Scientific credibility seems to be a popular topic right now, with a multi-billion dollar fusion experiment failing to fi re and a US researcher claiming that most published scientific papers are wrong.
An essay in Nature by freelance writer Regina Nuzzo summarises the state of the debate over the “p-value”, a widely misunderstood test of statistical significance. The p-value estimates the probability that a set of measurements came about by chance. If the p-value is less than 0.05, some researchers will say the result is “statistically significant.” If a study in a sociology or medicine comes up with “p” less than 0.01, it's party time!
Nuzzo explains in relatively plain English why statistical significance doesn't “prove” anything. Over-reliance on p-values over the last fifty years or so has produced a deluge of dodgy “science.” A 2005 paper by John Ioannidis stirred up the debate, and it just won't go away.
There's another way of looking at this. Some people describe the social sciences as “descriptive [academic] disciplines.” Which is a polite way of saying they're not science. Whatever we call them, the message is clear: Statistical significance, on its own, means nothing. Any hypothesis that depends solely on statistical testing doesn't deserve to be called a theory, and it should never be used to make predictions about the future. Sadly, politicians, social scientists, and some journalists seem to love pontificating about this or that such and such that "research says" will happen.
We demand more of physicists. We expect them to come up with practical theories we can convert into engineering tools. Which is probably why management and scientists at the USA's 3.5 billion dollar National Ignition Facility (NIF) have been getting grilled, even though they've achieved what looks like an important milestone on the road to practical fusion engineering.

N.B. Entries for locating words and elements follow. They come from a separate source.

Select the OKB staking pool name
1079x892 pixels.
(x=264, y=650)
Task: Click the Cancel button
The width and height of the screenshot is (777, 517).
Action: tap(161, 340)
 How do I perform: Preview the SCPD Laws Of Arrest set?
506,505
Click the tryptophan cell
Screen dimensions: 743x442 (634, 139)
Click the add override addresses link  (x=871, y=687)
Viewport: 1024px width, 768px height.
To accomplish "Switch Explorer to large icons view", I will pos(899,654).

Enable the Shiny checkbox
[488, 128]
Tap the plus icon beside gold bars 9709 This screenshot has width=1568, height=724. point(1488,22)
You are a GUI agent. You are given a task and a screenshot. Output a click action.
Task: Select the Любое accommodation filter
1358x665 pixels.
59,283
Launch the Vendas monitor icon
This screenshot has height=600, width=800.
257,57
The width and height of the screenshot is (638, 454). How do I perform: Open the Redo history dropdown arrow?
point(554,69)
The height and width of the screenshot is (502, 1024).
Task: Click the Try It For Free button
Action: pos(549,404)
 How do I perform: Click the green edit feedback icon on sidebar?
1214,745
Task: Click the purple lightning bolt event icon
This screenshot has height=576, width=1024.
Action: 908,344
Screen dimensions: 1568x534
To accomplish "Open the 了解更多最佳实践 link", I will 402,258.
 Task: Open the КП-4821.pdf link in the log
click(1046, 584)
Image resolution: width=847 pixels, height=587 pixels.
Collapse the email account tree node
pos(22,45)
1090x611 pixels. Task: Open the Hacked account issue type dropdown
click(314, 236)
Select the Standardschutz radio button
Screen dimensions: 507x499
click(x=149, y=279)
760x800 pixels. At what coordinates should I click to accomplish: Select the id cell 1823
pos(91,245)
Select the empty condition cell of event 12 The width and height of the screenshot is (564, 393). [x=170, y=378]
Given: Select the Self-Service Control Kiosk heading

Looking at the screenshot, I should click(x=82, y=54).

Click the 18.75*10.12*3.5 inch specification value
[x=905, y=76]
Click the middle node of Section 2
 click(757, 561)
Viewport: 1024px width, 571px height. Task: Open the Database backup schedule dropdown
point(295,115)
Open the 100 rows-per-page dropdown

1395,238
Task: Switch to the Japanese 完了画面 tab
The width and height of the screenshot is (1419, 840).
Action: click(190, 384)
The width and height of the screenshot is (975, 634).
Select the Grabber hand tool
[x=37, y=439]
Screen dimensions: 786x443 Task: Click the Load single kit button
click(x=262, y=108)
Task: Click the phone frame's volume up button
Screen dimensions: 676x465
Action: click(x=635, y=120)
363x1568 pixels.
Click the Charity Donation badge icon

They created, for the first time, a brief burst of nuclear fusion that produced more energy than it consumed. Never mind that the yield was only about one percent of the energy that went into preparing the fuel. When NIF researchers zapped their fuel with high-powered laser beams, the flickering burst of fusion put out more energy than the laser pumped in. No-one's ever done that before. Trouble is, the folks at NIF said in 2009 they'd achieve ignition by 2012. The US taxpayer forked out 3.5 billion on that expectation.
The NIF's theoretical model said it would happen. No-one would ever have known the model wasn't quite right unless they'd done the experiment. Now we know something wasn't right. Which is a good thing. Twenty-second-century fusion engineers will need reliable mathematical models that accurately predict what fusion reactors will do. If physicists can figure out where the NIF went wrong they might come up with a better model. Maybe even one that works.
Even if they can't, that's no disaster. Physics has already produced plenty of theoretical models that actually work.